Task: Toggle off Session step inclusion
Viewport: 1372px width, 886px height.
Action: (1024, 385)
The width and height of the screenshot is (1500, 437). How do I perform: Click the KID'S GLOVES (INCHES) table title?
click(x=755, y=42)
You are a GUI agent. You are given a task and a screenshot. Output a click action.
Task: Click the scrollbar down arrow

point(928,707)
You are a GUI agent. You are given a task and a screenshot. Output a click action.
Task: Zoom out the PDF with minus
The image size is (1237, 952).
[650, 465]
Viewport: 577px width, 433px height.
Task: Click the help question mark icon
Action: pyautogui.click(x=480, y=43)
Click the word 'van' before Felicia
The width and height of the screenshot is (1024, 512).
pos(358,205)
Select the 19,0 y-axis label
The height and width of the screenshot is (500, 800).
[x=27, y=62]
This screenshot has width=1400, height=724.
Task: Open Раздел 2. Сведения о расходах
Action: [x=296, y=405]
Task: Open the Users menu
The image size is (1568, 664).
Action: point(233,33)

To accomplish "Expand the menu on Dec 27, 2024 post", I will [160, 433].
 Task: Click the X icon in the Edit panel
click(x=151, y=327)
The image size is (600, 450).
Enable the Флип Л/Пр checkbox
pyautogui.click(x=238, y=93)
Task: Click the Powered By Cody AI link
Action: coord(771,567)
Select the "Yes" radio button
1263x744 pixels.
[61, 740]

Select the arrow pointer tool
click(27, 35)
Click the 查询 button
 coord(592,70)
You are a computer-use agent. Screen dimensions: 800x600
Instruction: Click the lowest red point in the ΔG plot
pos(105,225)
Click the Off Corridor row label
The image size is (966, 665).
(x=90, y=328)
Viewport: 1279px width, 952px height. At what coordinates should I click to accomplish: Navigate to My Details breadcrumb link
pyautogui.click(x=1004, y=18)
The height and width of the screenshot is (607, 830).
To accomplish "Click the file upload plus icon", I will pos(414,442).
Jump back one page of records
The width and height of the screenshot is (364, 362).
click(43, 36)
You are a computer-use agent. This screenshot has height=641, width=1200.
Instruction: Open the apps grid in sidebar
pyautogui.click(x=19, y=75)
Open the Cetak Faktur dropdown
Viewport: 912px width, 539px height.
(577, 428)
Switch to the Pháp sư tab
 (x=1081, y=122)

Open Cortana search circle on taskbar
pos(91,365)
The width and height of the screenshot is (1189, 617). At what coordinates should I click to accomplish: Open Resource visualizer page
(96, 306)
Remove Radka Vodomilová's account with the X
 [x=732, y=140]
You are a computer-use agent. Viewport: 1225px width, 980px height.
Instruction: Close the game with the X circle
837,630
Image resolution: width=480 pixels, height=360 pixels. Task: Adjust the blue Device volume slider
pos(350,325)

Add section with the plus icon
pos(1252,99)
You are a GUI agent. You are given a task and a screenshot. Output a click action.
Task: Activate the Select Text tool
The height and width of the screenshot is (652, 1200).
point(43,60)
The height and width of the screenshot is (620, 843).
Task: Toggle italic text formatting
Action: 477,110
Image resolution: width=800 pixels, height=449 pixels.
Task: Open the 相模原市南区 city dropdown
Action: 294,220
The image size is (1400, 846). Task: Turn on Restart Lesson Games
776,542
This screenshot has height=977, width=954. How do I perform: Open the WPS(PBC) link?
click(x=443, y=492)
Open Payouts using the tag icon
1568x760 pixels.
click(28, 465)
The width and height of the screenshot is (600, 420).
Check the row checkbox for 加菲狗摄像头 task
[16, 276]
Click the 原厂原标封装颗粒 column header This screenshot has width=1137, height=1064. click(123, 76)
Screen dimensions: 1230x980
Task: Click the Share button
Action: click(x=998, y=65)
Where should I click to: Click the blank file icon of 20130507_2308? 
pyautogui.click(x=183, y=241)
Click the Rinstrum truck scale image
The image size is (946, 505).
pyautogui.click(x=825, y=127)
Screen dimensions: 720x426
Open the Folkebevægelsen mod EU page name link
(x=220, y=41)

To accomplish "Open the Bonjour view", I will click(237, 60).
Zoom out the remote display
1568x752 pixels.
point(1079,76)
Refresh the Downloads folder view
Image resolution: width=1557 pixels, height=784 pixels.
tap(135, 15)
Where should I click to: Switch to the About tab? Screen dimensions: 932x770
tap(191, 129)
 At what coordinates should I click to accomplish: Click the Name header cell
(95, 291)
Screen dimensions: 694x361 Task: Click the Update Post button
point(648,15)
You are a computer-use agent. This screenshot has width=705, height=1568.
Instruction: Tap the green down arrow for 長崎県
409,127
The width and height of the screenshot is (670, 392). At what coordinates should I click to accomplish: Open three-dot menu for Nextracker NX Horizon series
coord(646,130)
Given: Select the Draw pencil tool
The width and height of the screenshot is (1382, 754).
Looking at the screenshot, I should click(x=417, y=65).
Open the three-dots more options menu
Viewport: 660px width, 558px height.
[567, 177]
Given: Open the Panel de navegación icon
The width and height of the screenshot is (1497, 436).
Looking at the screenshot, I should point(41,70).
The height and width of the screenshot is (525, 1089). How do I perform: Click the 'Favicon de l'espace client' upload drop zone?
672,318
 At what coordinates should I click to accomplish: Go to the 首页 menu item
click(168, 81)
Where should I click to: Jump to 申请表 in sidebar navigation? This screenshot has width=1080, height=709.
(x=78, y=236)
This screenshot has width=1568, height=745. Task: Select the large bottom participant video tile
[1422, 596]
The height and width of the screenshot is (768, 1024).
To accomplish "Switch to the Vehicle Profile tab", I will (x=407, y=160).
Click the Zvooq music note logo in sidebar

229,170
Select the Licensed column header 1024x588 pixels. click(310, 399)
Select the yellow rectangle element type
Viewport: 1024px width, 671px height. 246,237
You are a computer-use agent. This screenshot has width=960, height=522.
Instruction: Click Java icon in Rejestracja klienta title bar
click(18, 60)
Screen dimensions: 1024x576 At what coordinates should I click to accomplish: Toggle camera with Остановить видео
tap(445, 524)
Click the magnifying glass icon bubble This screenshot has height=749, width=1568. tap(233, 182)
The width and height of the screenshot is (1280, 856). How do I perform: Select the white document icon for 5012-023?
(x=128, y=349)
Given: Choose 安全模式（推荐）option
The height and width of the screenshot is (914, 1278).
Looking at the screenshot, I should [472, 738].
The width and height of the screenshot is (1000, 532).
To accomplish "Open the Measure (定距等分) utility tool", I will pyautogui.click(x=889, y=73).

************

* Aim of the task:
The whole listing above needs to be reproduced exactly.

* Response for this exercise:
Task: Toggle off Session step inclusion
Viewport: 1372px width, 886px height.
Action: (1024, 385)
The width and height of the screenshot is (1500, 437). How do I perform: Click the KID'S GLOVES (INCHES) table title?
click(x=755, y=42)
You are a GUI agent. You are given a task and a screenshot. Output a click action.
Task: Click the scrollbar down arrow

point(928,707)
You are a GUI agent. You are given a task and a screenshot. Output a click action.
Task: Zoom out the PDF with minus
The image size is (1237, 952).
[650, 465]
Viewport: 577px width, 433px height.
Task: Click the help question mark icon
Action: pyautogui.click(x=480, y=43)
Click the word 'van' before Felicia
The width and height of the screenshot is (1024, 512).
pos(358,205)
Select the 19,0 y-axis label
The height and width of the screenshot is (500, 800).
[x=27, y=62]
This screenshot has width=1400, height=724.
Task: Open Раздел 2. Сведения о расходах
Action: [x=296, y=405]
Task: Open the Users menu
The image size is (1568, 664).
Action: point(233,33)

To accomplish "Expand the menu on Dec 27, 2024 post", I will [160, 433].
 Task: Click the X icon in the Edit panel
click(x=151, y=327)
The image size is (600, 450).
Enable the Флип Л/Пр checkbox
pyautogui.click(x=238, y=93)
Task: Click the Powered By Cody AI link
Action: coord(771,567)
Select the "Yes" radio button
1263x744 pixels.
[61, 740]

Select the arrow pointer tool
click(27, 35)
Click the 查询 button
 coord(592,70)
You are a computer-use agent. Screen dimensions: 800x600
Instruction: Click the lowest red point in the ΔG plot
pos(105,225)
Click the Off Corridor row label
The image size is (966, 665).
(x=90, y=328)
Viewport: 1279px width, 952px height. At what coordinates should I click to accomplish: Navigate to My Details breadcrumb link
pyautogui.click(x=1004, y=18)
The height and width of the screenshot is (607, 830).
To accomplish "Click the file upload plus icon", I will pos(414,442).
Jump back one page of records
The width and height of the screenshot is (364, 362).
click(43, 36)
You are a computer-use agent. This screenshot has height=641, width=1200.
Instruction: Open the apps grid in sidebar
pyautogui.click(x=19, y=75)
Open the Cetak Faktur dropdown
Viewport: 912px width, 539px height.
(577, 428)
Switch to the Pháp sư tab
 (x=1081, y=122)

Open Cortana search circle on taskbar
pos(91,365)
The width and height of the screenshot is (1189, 617). At what coordinates should I click to accomplish: Open Resource visualizer page
(96, 306)
Remove Radka Vodomilová's account with the X
 [x=732, y=140]
You are a computer-use agent. Viewport: 1225px width, 980px height.
Instruction: Close the game with the X circle
837,630
Image resolution: width=480 pixels, height=360 pixels. Task: Adjust the blue Device volume slider
pos(350,325)

Add section with the plus icon
pos(1252,99)
You are a GUI agent. You are given a task and a screenshot. Output a click action.
Task: Activate the Select Text tool
The height and width of the screenshot is (652, 1200).
point(43,60)
The height and width of the screenshot is (620, 843).
Task: Toggle italic text formatting
Action: 477,110
Image resolution: width=800 pixels, height=449 pixels.
Task: Open the 相模原市南区 city dropdown
Action: 294,220
The image size is (1400, 846). Task: Turn on Restart Lesson Games
776,542
This screenshot has height=977, width=954. How do I perform: Open the WPS(PBC) link?
click(x=443, y=492)
Open Payouts using the tag icon
1568x760 pixels.
click(28, 465)
The width and height of the screenshot is (600, 420).
Check the row checkbox for 加菲狗摄像头 task
[16, 276]
Click the 原厂原标封装颗粒 column header This screenshot has width=1137, height=1064. click(123, 76)
Screen dimensions: 1230x980
Task: Click the Share button
Action: click(x=998, y=65)
Where should I click to: Click the blank file icon of 20130507_2308? 
pyautogui.click(x=183, y=241)
Click the Rinstrum truck scale image
The image size is (946, 505).
pyautogui.click(x=825, y=127)
Screen dimensions: 720x426
Open the Folkebevægelsen mod EU page name link
(x=220, y=41)

To accomplish "Open the Bonjour view", I will click(237, 60).
Zoom out the remote display
1568x752 pixels.
point(1079,76)
Refresh the Downloads folder view
Image resolution: width=1557 pixels, height=784 pixels.
tap(135, 15)
Where should I click to: Switch to the About tab? Screen dimensions: 932x770
tap(191, 129)
 At what coordinates should I click to accomplish: Click the Name header cell
(95, 291)
Screen dimensions: 694x361 Task: Click the Update Post button
point(648,15)
You are a computer-use agent. This screenshot has width=705, height=1568.
Instruction: Tap the green down arrow for 長崎県
409,127
The width and height of the screenshot is (670, 392). At what coordinates should I click to accomplish: Open three-dot menu for Nextracker NX Horizon series
coord(646,130)
Given: Select the Draw pencil tool
The width and height of the screenshot is (1382, 754).
Looking at the screenshot, I should click(x=417, y=65).
Open the three-dots more options menu
Viewport: 660px width, 558px height.
[567, 177]
Given: Open the Panel de navegación icon
The width and height of the screenshot is (1497, 436).
Looking at the screenshot, I should point(41,70).
The height and width of the screenshot is (525, 1089). How do I perform: Click the 'Favicon de l'espace client' upload drop zone?
672,318
 At what coordinates should I click to accomplish: Go to the 首页 menu item
click(168, 81)
Where should I click to: Jump to 申请表 in sidebar navigation? This screenshot has width=1080, height=709.
(x=78, y=236)
This screenshot has width=1568, height=745. Task: Select the large bottom participant video tile
[1422, 596]
The height and width of the screenshot is (768, 1024).
To accomplish "Switch to the Vehicle Profile tab", I will (x=407, y=160).
Click the Zvooq music note logo in sidebar

229,170
Select the Licensed column header 1024x588 pixels. click(310, 399)
Select the yellow rectangle element type
Viewport: 1024px width, 671px height. 246,237
You are a computer-use agent. This screenshot has width=960, height=522.
Instruction: Click Java icon in Rejestracja klienta title bar
click(18, 60)
Screen dimensions: 1024x576 At what coordinates should I click to accomplish: Toggle camera with Остановить видео
tap(445, 524)
Click the magnifying glass icon bubble This screenshot has height=749, width=1568. tap(233, 182)
The width and height of the screenshot is (1280, 856). How do I perform: Select the white document icon for 5012-023?
(x=128, y=349)
Given: Choose 安全模式（推荐）option
The height and width of the screenshot is (914, 1278).
Looking at the screenshot, I should [472, 738].
The width and height of the screenshot is (1000, 532).
To accomplish "Open the Measure (定距等分) utility tool", I will pyautogui.click(x=889, y=73).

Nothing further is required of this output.